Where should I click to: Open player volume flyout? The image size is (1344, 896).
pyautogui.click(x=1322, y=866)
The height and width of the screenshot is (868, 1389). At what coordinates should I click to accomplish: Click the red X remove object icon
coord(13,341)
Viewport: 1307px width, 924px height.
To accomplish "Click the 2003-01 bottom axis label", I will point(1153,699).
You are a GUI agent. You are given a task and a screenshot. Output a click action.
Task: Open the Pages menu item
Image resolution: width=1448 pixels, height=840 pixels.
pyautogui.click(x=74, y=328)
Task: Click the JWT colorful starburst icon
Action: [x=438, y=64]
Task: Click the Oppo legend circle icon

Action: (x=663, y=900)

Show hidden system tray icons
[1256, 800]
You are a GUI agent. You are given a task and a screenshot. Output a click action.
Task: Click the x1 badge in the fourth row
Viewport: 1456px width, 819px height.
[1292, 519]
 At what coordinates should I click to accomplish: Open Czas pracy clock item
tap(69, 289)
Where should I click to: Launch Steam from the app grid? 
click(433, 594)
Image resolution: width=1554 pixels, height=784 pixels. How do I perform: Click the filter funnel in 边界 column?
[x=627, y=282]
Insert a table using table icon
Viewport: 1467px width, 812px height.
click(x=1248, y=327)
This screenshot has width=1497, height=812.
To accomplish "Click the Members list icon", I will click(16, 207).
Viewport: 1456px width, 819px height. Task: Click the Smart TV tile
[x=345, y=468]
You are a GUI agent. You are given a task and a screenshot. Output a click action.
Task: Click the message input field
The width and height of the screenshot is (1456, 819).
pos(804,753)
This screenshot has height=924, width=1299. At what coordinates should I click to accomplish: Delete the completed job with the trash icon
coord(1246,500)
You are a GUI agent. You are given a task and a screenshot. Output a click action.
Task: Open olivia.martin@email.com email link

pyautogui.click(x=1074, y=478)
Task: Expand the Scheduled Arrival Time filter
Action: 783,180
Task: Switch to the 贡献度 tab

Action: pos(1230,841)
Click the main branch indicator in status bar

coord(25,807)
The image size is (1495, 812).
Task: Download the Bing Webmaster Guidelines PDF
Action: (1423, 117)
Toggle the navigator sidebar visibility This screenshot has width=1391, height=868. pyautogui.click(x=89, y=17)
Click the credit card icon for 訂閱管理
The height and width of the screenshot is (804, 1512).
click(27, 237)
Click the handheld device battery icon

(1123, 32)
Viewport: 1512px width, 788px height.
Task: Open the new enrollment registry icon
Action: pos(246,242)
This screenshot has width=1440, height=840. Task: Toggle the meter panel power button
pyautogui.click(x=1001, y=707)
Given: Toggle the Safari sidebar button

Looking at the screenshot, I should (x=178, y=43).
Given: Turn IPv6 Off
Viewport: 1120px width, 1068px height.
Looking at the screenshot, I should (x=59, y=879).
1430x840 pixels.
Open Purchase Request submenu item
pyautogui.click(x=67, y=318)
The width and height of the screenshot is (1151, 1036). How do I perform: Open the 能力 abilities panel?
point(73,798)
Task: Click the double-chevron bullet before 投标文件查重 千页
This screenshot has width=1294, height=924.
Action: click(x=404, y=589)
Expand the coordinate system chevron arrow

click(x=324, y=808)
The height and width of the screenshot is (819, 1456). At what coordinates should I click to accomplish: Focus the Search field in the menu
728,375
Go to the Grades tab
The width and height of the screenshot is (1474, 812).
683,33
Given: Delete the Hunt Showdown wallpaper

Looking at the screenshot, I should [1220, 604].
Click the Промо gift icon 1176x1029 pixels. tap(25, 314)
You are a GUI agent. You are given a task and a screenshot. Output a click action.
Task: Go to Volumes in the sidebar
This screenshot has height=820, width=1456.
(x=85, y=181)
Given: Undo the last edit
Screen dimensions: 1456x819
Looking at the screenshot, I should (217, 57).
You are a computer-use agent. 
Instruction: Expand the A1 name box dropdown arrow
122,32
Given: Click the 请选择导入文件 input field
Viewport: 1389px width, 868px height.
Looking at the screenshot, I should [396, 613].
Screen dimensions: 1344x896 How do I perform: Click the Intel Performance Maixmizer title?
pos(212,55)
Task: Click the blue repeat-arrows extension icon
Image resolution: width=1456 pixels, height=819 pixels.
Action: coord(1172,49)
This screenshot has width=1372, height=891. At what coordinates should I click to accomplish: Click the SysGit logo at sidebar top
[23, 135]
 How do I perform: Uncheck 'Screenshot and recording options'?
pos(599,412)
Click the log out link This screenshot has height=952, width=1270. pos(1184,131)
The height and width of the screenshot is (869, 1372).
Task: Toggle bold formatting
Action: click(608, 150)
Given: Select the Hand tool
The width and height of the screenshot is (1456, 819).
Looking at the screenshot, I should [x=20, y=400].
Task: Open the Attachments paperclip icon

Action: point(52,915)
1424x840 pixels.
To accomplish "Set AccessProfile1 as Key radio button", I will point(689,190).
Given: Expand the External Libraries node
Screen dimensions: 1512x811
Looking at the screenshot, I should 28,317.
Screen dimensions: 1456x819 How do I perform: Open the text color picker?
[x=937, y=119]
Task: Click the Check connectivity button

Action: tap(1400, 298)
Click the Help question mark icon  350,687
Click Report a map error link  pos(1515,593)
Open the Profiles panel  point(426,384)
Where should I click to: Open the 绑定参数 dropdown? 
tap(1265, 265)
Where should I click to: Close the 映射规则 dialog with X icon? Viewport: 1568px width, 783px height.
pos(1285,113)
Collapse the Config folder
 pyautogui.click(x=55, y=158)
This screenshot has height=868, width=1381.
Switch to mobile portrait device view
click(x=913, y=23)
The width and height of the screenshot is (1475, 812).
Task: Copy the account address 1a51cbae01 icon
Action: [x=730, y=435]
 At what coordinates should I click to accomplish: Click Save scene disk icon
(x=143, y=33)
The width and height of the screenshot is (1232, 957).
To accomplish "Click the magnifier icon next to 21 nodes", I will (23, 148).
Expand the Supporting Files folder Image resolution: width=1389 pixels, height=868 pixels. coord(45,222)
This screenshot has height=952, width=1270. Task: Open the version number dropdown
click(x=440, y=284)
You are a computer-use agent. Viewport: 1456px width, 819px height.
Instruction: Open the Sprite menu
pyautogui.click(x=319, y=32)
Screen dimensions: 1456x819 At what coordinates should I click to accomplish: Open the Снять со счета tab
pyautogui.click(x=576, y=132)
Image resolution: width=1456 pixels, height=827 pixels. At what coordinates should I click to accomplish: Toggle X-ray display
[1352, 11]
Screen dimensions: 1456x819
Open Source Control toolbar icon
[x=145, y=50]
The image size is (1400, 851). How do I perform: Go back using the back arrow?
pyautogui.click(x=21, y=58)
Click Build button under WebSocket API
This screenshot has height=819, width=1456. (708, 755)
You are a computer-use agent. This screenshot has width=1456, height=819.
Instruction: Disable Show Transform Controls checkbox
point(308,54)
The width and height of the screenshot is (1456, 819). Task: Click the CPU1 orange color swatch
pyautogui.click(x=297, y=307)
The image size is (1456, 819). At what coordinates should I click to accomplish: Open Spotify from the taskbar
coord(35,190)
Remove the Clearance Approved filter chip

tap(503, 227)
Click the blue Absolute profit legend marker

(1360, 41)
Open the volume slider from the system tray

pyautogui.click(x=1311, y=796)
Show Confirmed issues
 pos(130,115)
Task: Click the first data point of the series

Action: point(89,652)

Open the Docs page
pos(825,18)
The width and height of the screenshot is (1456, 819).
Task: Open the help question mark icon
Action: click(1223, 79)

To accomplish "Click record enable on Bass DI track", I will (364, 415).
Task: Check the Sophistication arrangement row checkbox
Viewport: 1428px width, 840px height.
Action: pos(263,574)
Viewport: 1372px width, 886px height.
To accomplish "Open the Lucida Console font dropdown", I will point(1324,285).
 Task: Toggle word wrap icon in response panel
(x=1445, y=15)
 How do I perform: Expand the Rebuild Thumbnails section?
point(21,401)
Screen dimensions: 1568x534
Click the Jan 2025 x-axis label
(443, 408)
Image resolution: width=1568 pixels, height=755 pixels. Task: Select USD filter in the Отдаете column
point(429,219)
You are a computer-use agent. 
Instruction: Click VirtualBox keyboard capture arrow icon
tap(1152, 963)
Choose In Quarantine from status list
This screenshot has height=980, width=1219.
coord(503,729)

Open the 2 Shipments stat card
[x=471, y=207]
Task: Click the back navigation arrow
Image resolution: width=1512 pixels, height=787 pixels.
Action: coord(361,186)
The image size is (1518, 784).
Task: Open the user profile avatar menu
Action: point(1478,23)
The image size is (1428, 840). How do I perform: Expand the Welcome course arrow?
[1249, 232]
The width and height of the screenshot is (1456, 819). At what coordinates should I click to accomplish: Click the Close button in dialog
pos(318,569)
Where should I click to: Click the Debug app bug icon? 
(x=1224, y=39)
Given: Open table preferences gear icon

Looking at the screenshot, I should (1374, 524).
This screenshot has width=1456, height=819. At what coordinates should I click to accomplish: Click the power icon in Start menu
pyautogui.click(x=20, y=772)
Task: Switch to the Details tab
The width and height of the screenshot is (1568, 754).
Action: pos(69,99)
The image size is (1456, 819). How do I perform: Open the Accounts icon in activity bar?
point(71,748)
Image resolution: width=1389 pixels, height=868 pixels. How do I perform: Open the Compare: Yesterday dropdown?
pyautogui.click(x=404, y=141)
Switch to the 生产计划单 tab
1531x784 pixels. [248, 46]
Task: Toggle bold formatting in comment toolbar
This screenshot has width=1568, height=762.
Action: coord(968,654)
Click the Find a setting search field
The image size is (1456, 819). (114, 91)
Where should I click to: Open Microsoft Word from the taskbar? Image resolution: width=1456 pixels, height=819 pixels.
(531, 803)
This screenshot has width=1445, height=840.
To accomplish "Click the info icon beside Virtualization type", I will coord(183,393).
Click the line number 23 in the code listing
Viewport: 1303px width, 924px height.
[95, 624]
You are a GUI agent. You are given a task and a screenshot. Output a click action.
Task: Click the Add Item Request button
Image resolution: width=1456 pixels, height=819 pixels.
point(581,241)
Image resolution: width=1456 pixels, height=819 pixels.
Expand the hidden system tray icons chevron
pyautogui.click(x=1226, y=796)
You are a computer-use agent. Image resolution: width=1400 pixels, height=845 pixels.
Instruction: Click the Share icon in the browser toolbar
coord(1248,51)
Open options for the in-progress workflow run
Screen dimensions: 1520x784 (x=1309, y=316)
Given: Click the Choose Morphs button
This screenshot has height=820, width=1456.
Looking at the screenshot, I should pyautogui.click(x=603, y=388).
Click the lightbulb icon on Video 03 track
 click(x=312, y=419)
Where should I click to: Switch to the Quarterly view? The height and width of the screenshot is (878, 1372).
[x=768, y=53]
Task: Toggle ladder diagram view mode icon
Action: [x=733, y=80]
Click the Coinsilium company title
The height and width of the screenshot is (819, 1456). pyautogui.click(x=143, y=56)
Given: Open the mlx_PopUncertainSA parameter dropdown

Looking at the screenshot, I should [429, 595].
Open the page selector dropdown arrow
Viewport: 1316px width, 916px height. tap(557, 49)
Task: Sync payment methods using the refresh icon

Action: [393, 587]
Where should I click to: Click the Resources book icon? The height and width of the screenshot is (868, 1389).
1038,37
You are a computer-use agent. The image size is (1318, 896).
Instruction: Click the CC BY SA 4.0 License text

# PROBLEM DESCRIPTION
With the first line of the records as the start and the line holding "Task: Open the Pages menu item" as the end, please copy exactly those lines and no others.

# RESPONSE TO THE TASK
Where should I click to: Open player volume flyout? The image size is (1344, 896).
pyautogui.click(x=1322, y=866)
The height and width of the screenshot is (868, 1389). At what coordinates should I click to accomplish: Click the red X remove object icon
coord(13,341)
Viewport: 1307px width, 924px height.
To accomplish "Click the 2003-01 bottom axis label", I will point(1153,699).
You are a GUI agent. You are given a task and a screenshot. Output a click action.
Task: Open the Pages menu item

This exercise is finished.